Cloud-based payments solutions provider MineralTree gets $6.3M funding

26 Jun, 2012

Cloud-based secure payments solutions provider MineralTree Inc. has raised  $6.3 million (Rs 35.76 crore) in a fresh round of funding led by Fidelity's private equity arm in India, which is looking to make many early-stage investments.

The investment in the Boston-based firm, whose product is specifically designed for small and medium businesses (SMBs), also saw participation from initial investor .406 Ventures. MineralTree, which is involved in managing banking and payment processes for SMBs, raised $1.5 million in seed funding from .406 Ventures last year.

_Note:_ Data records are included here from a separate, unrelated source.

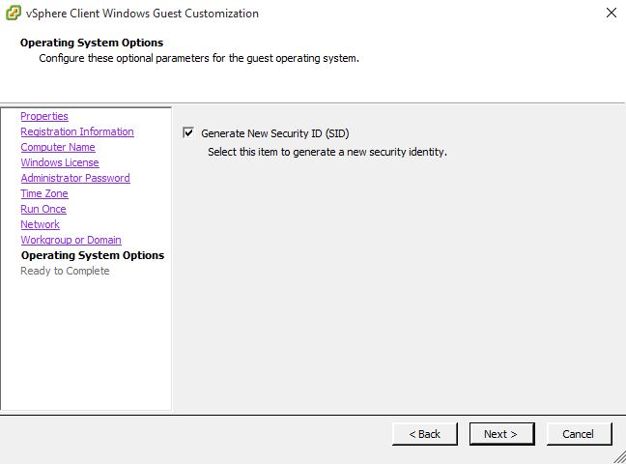Screen dimensions: 626x464
Task: Close the Guest Customization dialog with X
Action: coord(612,13)
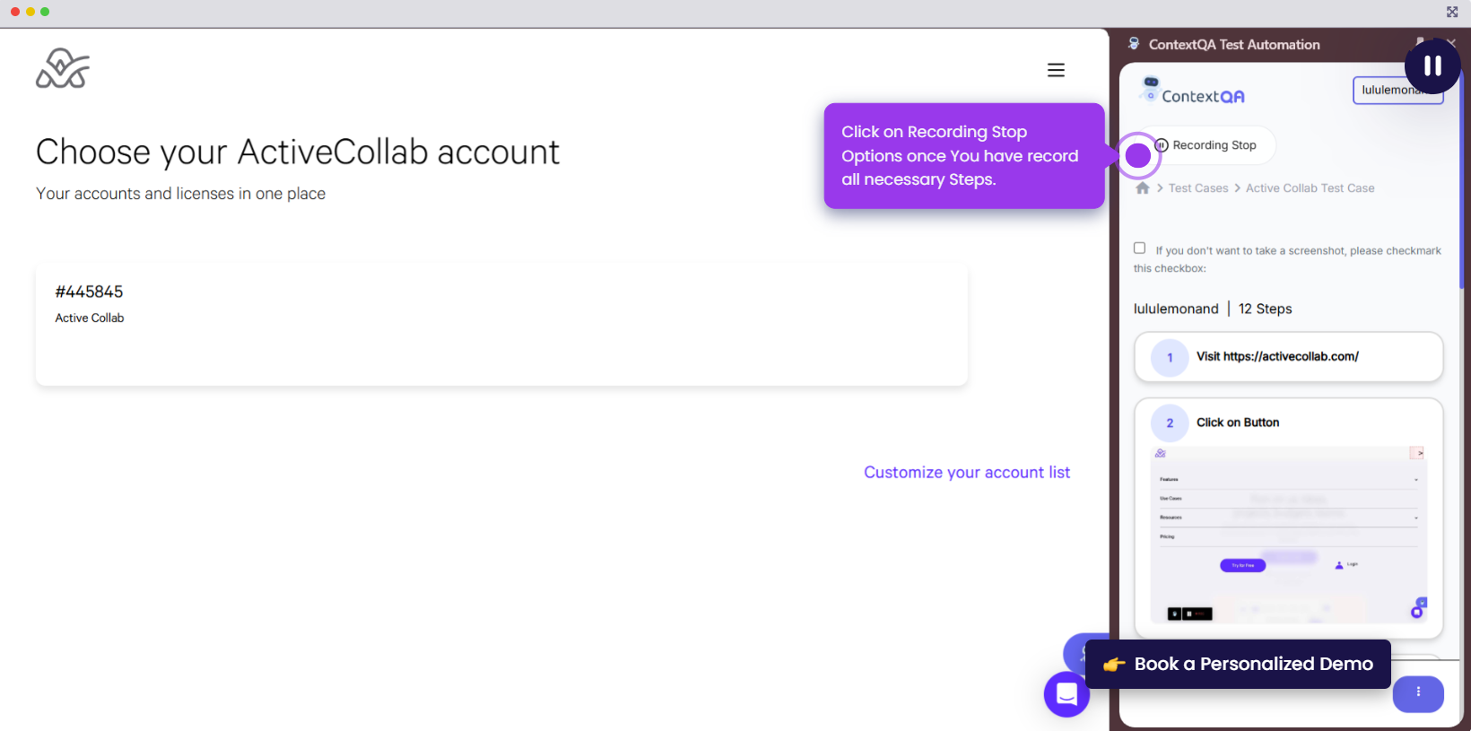
Task: Go to the breadcrumb home icon
Action: pyautogui.click(x=1143, y=188)
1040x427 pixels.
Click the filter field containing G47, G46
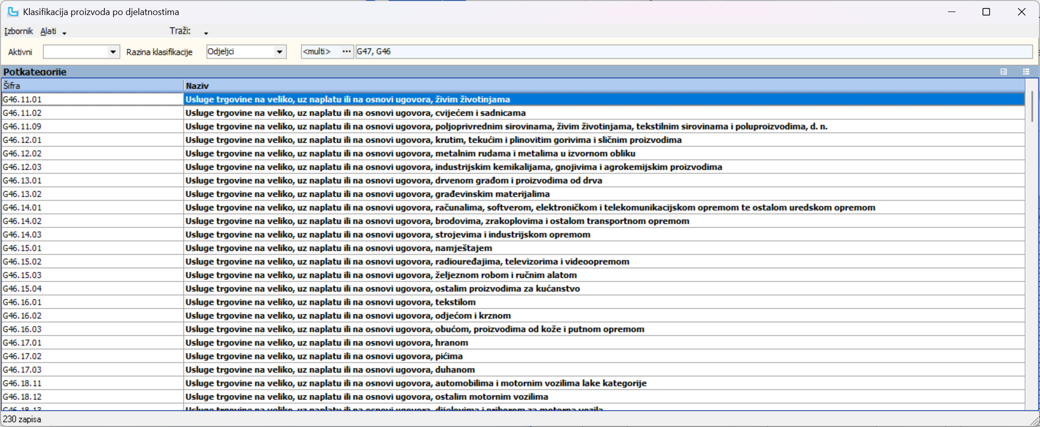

Shyam Kamadolli, director, Fidelity Growth Partners India, told VCCircle that Fidelity has invested $3.5 million (Rs 19.9 crore) in the round. Kamadolli has also joined the board of the company.

"The funding will be used to further enhance the capabilities of the MineralTree platform and to accelerate its partnerships with banks and distribution to their SMB customers," the firm said in a statement.

MineralTree solution is a secure, cloud-based payment and cash management solution that meets the needs of companies with annual revenue of $500,000 to $50 million. The product is offered to SMBs as a private labelled solution by MineralTree's bank partners.


While large corporates have complex and expensive treasury management solutions, SMBs use manual and online bill pay systems to manage and process payments. This also exposes them to security risks and control weaknesses, which could lead to fraud.

"In the U.S., and around the world, B2B payments are still maturing, with SMBs representing a large, well-recognized and underserved opportunity. MineralTree fills a critical need, delights end-users and helps banks strengthen relationships with their customers. It's a big market, and we're excited to partner with this experienced team of repeat entrepreneurs," said Kamadolli.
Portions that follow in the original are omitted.